Again bike was running fine before last weekend. I'm just thinking about any possible cause.

ziser77
03-10-2019, 08:50 PM
Hi all
So I performed throttle body and handle learning, also initialized all injectors and fuel pump as well.
Problem went away, I hope for good.
Thanks everyone for supporting

CIAO 70
03-10-2019, 09:31 PM
Hi all
So I performed throttle body and handle learning, also initialized all injectors and fuel pump as well.
Problem went away, I hope for good.
Thanks everyone for supporting

So I guess it wasn't a quick shifter issue after all?

Glad you got it sorted and hope it doesn't come back again.

ziser77
03-10-2019, 09:41 PM
Yeah it was very weird, it works fine then issues then you touch here and disconnect and reconnect there , and it works....
This bike have character

CIAO 70
03-10-2019, 10:40 PM
That's one way to put it ;)

tuto
03-11-2019, 09:54 AM
It was fule pump for sure

ziser77
04-29-2019, 09:26 PM
Hello again.
Looks like problem was not solved.
So my mechanic cleaned both injectors and checked the fuel pump for output pressure all is good and working....but I took the test ride and bike was pulling very hard and I drove home.then at the track this crap started to happen again.
So I called the dealership for warranty and they they said that Since I have SC project exhaust I should perform valve clearance adjustments since the SC project exhaust is not supplying enough back pressure so the intervals for the valve's adjustment need to shorter.
I don't know if I should believe that.

ziser77
05-02-2019, 10:02 PM
Any thoughts?

SlamDunK
05-02-2019, 10:16 PM
Did you ask them to explain how it can be a valve issue when it's an intermittent fault?
Other than that, do you have guzzidiag and cables?
Maybe you can spot an errant reading even if it's not triggering a fault code.
For instance, injectors, map sensors etc.
Dodgy fuel?
aprc interfering?
Shooting in the dark but it's all worth looking into.

ziser77
05-04-2019, 12:11 AM
Did you ask them to explain how it can be a valve issue when it's an intermittent fault?
Other than that, do you have guzzidiag and cables?
Maybe you can spot an errant reading even if it's not triggering a fault code.
For instance, injectors, map sensors etc.
Dodgy fuel?
aprc interfering?
Shooting in the dark but it's all worth looking into.

Thank you for your response

1. Yes I do have diagnostic cables, no issues or errors detected.
2. Injectrors, fuel lines and pump are all clean and tested.
3. Map is also matching the exhaust
4. Fuel is also fine,
5. All APRC settings were turned off, inluding QS,ABS and Traction control
6. This issue only starts to happen when the bike is hot
:(

FERROUS
05-04-2019, 06:27 AM
Thank you for your response

1. Yes I do have diagnostic cables, no issues or errors detected.
2. Injectrors, fuel lines and pump are all clean and tested.
3. Map is also matching the exhaust
4. Fuel is also fine,
5. All APRC settings were turned off, inluding QS,ABS and Traction control
6. This issue only starts to happen when the bike is hot
:(

havent read all the thread but in reference to No6 have you checked the crankshaft sensor?

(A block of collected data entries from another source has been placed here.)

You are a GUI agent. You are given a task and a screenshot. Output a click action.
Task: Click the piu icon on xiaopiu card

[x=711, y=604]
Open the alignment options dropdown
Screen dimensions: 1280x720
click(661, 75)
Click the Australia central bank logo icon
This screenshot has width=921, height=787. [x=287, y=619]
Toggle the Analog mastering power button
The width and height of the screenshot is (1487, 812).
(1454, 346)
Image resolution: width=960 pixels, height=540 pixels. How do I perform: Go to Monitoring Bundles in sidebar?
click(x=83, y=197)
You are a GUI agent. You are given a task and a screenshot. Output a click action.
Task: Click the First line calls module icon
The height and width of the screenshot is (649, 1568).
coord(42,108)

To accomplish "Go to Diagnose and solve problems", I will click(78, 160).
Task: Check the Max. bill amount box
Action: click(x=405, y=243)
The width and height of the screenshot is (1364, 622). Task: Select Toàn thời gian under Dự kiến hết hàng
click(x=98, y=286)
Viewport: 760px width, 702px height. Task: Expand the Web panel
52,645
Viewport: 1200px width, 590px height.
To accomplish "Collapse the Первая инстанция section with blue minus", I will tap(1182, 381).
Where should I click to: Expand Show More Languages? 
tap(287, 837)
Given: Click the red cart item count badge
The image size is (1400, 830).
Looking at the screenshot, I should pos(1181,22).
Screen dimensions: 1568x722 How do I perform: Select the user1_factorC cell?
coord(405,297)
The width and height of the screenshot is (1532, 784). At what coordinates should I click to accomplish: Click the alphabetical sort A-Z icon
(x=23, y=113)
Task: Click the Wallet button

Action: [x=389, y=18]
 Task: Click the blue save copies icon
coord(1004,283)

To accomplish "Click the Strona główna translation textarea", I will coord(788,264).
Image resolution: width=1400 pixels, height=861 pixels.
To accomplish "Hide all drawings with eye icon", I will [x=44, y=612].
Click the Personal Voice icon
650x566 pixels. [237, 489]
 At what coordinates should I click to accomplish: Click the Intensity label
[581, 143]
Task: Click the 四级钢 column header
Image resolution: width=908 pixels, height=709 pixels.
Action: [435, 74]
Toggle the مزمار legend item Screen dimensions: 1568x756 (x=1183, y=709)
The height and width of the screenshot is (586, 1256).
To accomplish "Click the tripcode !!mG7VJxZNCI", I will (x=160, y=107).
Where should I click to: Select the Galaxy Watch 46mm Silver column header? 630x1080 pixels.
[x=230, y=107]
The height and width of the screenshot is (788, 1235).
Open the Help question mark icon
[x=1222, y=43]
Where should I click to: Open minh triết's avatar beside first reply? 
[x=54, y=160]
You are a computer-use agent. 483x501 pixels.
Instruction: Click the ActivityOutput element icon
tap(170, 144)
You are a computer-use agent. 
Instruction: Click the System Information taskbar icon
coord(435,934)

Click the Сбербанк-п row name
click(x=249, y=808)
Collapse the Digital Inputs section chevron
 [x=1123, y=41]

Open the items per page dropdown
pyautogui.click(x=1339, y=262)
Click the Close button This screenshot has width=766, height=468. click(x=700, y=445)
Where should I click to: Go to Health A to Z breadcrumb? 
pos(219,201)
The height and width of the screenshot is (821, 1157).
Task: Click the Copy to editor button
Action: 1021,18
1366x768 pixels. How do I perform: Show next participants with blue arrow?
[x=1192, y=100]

With temperature the resistance of the coil can go very high causing errors.

Also for 09-14 models keep in mind that at 10.000rpm the air intake manifolds change within the air box

Nevertheless, maybe a dyno check will show where the problem is

SlamDunK
05-04-2019, 10:02 PM
Well, fuck knows......
Maybe start with the basics.
Fuel, even though it's been looked at.
Spark (Plugs/coilpacks), are they corroded, eroded or fouled?
Not sure how you'd check the coils?
Battery and generator voltages.
General wiring check, look for damage or strain, clean neg to frame/engine block.
After that lot's ticked off it's on to sensors.....
Maybe as Ferrous mentioned, something like the crank sensor is misbehaving.
Although I'd think the system would report it if out of spec.

Secondly, I'd connect diag when cold, write down values given for all parameters and do the same when hot.
See if you can find any erroneous numbers pointing to a specific item.

It sounds like I'm shooting in the dark, because I am.
As a home gamer this is the way I'd go about fault finding if it was my bike.